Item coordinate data
== == ==
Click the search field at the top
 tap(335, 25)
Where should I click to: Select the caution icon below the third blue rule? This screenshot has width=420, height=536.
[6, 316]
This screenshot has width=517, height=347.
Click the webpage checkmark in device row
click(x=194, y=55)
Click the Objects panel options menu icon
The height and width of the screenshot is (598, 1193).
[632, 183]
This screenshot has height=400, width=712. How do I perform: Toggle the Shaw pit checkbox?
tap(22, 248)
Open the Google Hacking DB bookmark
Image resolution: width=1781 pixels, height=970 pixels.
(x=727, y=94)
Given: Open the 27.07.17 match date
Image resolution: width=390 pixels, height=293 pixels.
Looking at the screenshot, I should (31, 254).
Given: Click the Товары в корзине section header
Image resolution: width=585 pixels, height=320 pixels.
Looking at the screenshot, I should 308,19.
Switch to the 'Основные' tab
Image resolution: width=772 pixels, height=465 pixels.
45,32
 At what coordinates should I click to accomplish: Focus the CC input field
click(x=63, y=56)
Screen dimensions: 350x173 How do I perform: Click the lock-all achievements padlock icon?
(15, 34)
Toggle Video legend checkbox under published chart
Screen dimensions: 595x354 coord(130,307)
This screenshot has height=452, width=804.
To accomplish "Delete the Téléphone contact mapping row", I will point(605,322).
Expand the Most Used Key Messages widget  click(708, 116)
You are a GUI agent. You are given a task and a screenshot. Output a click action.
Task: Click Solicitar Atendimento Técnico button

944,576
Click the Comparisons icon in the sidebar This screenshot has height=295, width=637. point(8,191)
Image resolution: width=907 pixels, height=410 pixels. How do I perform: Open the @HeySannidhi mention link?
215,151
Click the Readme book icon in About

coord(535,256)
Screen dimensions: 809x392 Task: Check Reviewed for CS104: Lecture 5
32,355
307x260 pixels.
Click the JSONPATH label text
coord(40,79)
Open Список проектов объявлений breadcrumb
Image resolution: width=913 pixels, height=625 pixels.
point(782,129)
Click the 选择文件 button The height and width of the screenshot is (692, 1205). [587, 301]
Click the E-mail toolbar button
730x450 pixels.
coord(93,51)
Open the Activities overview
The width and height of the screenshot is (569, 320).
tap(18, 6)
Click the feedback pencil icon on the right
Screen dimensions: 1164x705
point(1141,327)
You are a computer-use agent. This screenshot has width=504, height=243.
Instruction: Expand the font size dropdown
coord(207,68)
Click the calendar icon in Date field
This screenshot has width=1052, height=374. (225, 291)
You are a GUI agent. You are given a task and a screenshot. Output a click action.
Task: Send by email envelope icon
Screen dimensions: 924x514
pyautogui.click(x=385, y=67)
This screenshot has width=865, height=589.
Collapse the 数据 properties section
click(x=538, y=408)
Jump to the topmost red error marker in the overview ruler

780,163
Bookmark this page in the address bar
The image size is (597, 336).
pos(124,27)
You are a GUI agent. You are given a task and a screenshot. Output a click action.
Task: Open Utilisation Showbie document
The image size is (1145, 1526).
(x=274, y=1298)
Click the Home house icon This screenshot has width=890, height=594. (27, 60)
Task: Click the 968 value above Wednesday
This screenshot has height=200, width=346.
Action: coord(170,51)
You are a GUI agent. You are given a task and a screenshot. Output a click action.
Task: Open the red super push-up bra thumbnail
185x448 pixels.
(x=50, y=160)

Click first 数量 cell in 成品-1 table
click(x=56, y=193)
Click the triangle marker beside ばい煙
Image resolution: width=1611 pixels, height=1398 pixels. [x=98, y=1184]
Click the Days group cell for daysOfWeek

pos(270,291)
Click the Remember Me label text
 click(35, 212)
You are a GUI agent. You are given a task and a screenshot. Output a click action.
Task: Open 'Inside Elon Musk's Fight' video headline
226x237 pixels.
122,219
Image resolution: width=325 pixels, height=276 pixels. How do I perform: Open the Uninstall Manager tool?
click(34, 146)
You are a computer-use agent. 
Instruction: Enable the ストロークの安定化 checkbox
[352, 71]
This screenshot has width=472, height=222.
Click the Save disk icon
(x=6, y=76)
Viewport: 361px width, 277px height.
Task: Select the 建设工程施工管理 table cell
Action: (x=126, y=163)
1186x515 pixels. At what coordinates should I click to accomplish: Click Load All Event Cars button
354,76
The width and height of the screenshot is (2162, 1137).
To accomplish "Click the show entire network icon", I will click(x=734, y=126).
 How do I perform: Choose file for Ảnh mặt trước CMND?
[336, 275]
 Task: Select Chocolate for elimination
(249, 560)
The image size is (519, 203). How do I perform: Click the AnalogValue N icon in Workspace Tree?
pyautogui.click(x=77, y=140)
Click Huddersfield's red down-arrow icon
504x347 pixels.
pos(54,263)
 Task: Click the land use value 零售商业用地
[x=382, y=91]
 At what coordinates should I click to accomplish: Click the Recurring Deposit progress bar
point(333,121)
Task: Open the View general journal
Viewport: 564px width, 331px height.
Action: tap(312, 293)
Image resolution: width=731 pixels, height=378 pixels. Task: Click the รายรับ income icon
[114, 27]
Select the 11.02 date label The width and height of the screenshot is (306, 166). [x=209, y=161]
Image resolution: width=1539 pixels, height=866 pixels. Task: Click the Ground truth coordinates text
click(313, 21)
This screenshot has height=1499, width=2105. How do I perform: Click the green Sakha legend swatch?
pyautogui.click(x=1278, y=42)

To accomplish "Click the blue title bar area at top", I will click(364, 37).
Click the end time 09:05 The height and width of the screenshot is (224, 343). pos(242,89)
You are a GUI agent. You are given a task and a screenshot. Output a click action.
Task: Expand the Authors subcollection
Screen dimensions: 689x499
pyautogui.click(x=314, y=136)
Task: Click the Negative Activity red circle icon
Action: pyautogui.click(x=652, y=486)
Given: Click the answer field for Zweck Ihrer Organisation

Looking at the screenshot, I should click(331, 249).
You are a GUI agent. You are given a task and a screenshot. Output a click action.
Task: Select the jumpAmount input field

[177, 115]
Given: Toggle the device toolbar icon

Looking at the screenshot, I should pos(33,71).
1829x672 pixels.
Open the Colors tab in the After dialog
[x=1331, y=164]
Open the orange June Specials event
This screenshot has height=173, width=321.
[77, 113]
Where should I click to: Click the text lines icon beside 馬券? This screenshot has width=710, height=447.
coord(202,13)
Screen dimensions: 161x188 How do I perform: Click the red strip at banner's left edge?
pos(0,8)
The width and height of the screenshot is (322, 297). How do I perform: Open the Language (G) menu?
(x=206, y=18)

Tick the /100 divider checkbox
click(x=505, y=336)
== == ==
Present the lines above as a Markdown table with the columns "No." and "Line", numbering each row in order and leaving out any blank lines.

| No. | Line |
|---|---|
| 1 | Click the search field at the top |
| 2 |  tap(335, 25) |
| 3 | Where should I click to: Select the caution icon below the third blue rule? This screenshot has width=420, height=536. |
| 4 | [6, 316] |
| 5 | This screenshot has width=517, height=347. |
| 6 | Click the webpage checkmark in device row |
| 7 | click(x=194, y=55) |
| 8 | Click the Objects panel options menu icon |
| 9 | The height and width of the screenshot is (598, 1193). |
| 10 | [632, 183] |
| 11 | This screenshot has height=400, width=712. How do I perform: Toggle the Shaw pit checkbox? |
| 12 | tap(22, 248) |
| 13 | Open the Google Hacking DB bookmark |
| 14 | Image resolution: width=1781 pixels, height=970 pixels. |
| 15 | (x=727, y=94) |
| 16 | Given: Open the 27.07.17 match date |
| 17 | Image resolution: width=390 pixels, height=293 pixels. |
| 18 | Looking at the screenshot, I should (31, 254). |
| 19 | Given: Click the Товары в корзине section header |
| 20 | Image resolution: width=585 pixels, height=320 pixels. |
| 21 | Looking at the screenshot, I should 308,19. |
| 22 | Switch to the 'Основные' tab |
| 23 | Image resolution: width=772 pixels, height=465 pixels. |
| 24 | 45,32 |
| 25 |  At what coordinates should I click to accomplish: Focus the CC input field |
| 26 | click(x=63, y=56) |
| 27 | Screen dimensions: 350x173 How do I perform: Click the lock-all achievements padlock icon? |
| 28 | (15, 34) |
| 29 | Toggle Video legend checkbox under published chart |
| 30 | Screen dimensions: 595x354 coord(130,307) |
| 31 | This screenshot has height=452, width=804. |
| 32 | To accomplish "Delete the Téléphone contact mapping row", I will point(605,322). |
| 33 | Expand the Most Used Key Messages widget  click(708, 116) |
| 34 | You are a GUI agent. You are given a task and a screenshot. Output a click action. |
| 35 | Task: Click Solicitar Atendimento Técnico button |
| 36 | 944,576 |
| 37 | Click the Comparisons icon in the sidebar This screenshot has height=295, width=637. point(8,191) |
| 38 | Image resolution: width=907 pixels, height=410 pixels. How do I perform: Open the @HeySannidhi mention link? |
| 39 | 215,151 |
| 40 | Click the Readme book icon in About |
| 41 | coord(535,256) |
| 42 | Screen dimensions: 809x392 Task: Check Reviewed for CS104: Lecture 5 |
| 43 | 32,355 |
| 44 | 307x260 pixels. |
| 45 | Click the JSONPATH label text |
| 46 | coord(40,79) |
| 47 | Open Список проектов объявлений breadcrumb |
| 48 | Image resolution: width=913 pixels, height=625 pixels. |
| 49 | point(782,129) |
| 50 | Click the 选择文件 button The height and width of the screenshot is (692, 1205). [587, 301] |
| 51 | Click the E-mail toolbar button |
| 52 | 730x450 pixels. |
| 53 | coord(93,51) |
| 54 | Open the Activities overview |
| 55 | The width and height of the screenshot is (569, 320). |
| 56 | tap(18, 6) |
| 57 | Click the feedback pencil icon on the right |
| 58 | Screen dimensions: 1164x705 |
| 59 | point(1141,327) |
| 60 | You are a computer-use agent. This screenshot has width=504, height=243. |
| 61 | Instruction: Expand the font size dropdown |
| 62 | coord(207,68) |
| 63 | Click the calendar icon in Date field |
| 64 | This screenshot has width=1052, height=374. (225, 291) |
| 65 | You are a GUI agent. You are given a task and a screenshot. Output a click action. |
| 66 | Task: Send by email envelope icon |
| 67 | Screen dimensions: 924x514 |
| 68 | pyautogui.click(x=385, y=67) |
| 69 | This screenshot has width=865, height=589. |
| 70 | Collapse the 数据 properties section |
| 71 | click(x=538, y=408) |
| 72 | Jump to the topmost red error marker in the overview ruler |
| 73 | 780,163 |
| 74 | Bookmark this page in the address bar |
| 75 | The image size is (597, 336). |
| 76 | pos(124,27) |
| 77 | You are a GUI agent. You are given a task and a screenshot. Output a click action. |
| 78 | Task: Open Utilisation Showbie document |
| 79 | The image size is (1145, 1526). |
| 80 | (x=274, y=1298) |
| 81 | Click the Home house icon This screenshot has width=890, height=594. (27, 60) |
| 82 | Task: Click the 968 value above Wednesday |
| 83 | This screenshot has height=200, width=346. |
| 84 | Action: coord(170,51) |
| 85 | You are a GUI agent. You are given a task and a screenshot. Output a click action. |
| 86 | Task: Open the red super push-up bra thumbnail |
| 87 | 185x448 pixels. |
| 88 | (x=50, y=160) |
| 89 | Click first 数量 cell in 成品-1 table |
| 90 | click(x=56, y=193) |
| 91 | Click the triangle marker beside ばい煙 |
| 92 | Image resolution: width=1611 pixels, height=1398 pixels. [x=98, y=1184] |
| 93 | Click the Days group cell for daysOfWeek |
| 94 | pos(270,291) |
| 95 | Click the Remember Me label text |
| 96 |  click(35, 212) |
| 97 | You are a GUI agent. You are given a task and a screenshot. Output a click action. |
| 98 | Task: Open 'Inside Elon Musk's Fight' video headline |
| 99 | 226x237 pixels. |
| 100 | 122,219 |
| 101 | Image resolution: width=325 pixels, height=276 pixels. How do I perform: Open the Uninstall Manager tool? |
| 102 | click(34, 146) |
| 103 | You are a computer-use agent.  |
| 104 | Instruction: Enable the ストロークの安定化 checkbox |
| 105 | [352, 71] |
| 106 | This screenshot has width=472, height=222. |
| 107 | Click the Save disk icon |
| 108 | (x=6, y=76) |
| 109 | Viewport: 361px width, 277px height. |
| 110 | Task: Select the 建设工程施工管理 table cell |
| 111 | Action: (x=126, y=163) |
| 112 | 1186x515 pixels. At what coordinates should I click to accomplish: Click Load All Event Cars button |
| 113 | 354,76 |
| 114 | The width and height of the screenshot is (2162, 1137). |
| 115 | To accomplish "Click the show entire network icon", I will click(x=734, y=126). |
| 116 |  How do I perform: Choose file for Ảnh mặt trước CMND? |
| 117 | [336, 275] |
| 118 |  Task: Select Chocolate for elimination |
| 119 | (249, 560) |
| 120 | The image size is (519, 203). How do I perform: Click the AnalogValue N icon in Workspace Tree? |
| 121 | pyautogui.click(x=77, y=140) |
| 122 | Click Huddersfield's red down-arrow icon |
| 123 | 504x347 pixels. |
| 124 | pos(54,263) |
| 125 |  Task: Click the land use value 零售商业用地 |
| 126 | [x=382, y=91] |
| 127 |  At what coordinates should I click to accomplish: Click the Recurring Deposit progress bar |
| 128 | point(333,121) |
| 129 | Task: Open the View general journal |
| 130 | Viewport: 564px width, 331px height. |
| 131 | Action: tap(312, 293) |
| 132 | Image resolution: width=731 pixels, height=378 pixels. Task: Click the รายรับ income icon |
| 133 | [114, 27] |
| 134 | Select the 11.02 date label The width and height of the screenshot is (306, 166). [x=209, y=161] |
| 135 | Image resolution: width=1539 pixels, height=866 pixels. Task: Click the Ground truth coordinates text |
| 136 | click(313, 21) |
| 137 | This screenshot has height=1499, width=2105. How do I perform: Click the green Sakha legend swatch? |
| 138 | pyautogui.click(x=1278, y=42) |
| 139 | To accomplish "Click the blue title bar area at top", I will click(364, 37). |
| 140 | Click the end time 09:05 The height and width of the screenshot is (224, 343). pos(242,89) |
| 141 | You are a GUI agent. You are given a task and a screenshot. Output a click action. |
| 142 | Task: Expand the Authors subcollection |
| 143 | Screen dimensions: 689x499 |
| 144 | pyautogui.click(x=314, y=136) |
| 145 | Task: Click the Negative Activity red circle icon |
| 146 | Action: pyautogui.click(x=652, y=486) |
| 147 | Given: Click the answer field for Zweck Ihrer Organisation |
| 148 | Looking at the screenshot, I should click(331, 249). |
| 149 | You are a GUI agent. You are given a task and a screenshot. Output a click action. |
| 150 | Task: Select the jumpAmount input field |
| 151 | [177, 115] |
| 152 | Given: Toggle the device toolbar icon |
| 153 | Looking at the screenshot, I should pos(33,71). |
| 154 | 1829x672 pixels. |
| 155 | Open the Colors tab in the After dialog |
| 156 | [x=1331, y=164] |
| 157 | Open the orange June Specials event |
| 158 | This screenshot has height=173, width=321. |
| 159 | [77, 113] |
| 160 | Where should I click to: Click the text lines icon beside 馬券? This screenshot has width=710, height=447. |
| 161 | coord(202,13) |
| 162 | Screen dimensions: 161x188 How do I perform: Click the red strip at banner's left edge? |
| 163 | pos(0,8) |
| 164 | The width and height of the screenshot is (322, 297). How do I perform: Open the Language (G) menu? |
| 165 | (x=206, y=18) |
| 166 | Tick the /100 divider checkbox |
| 167 | click(x=505, y=336) |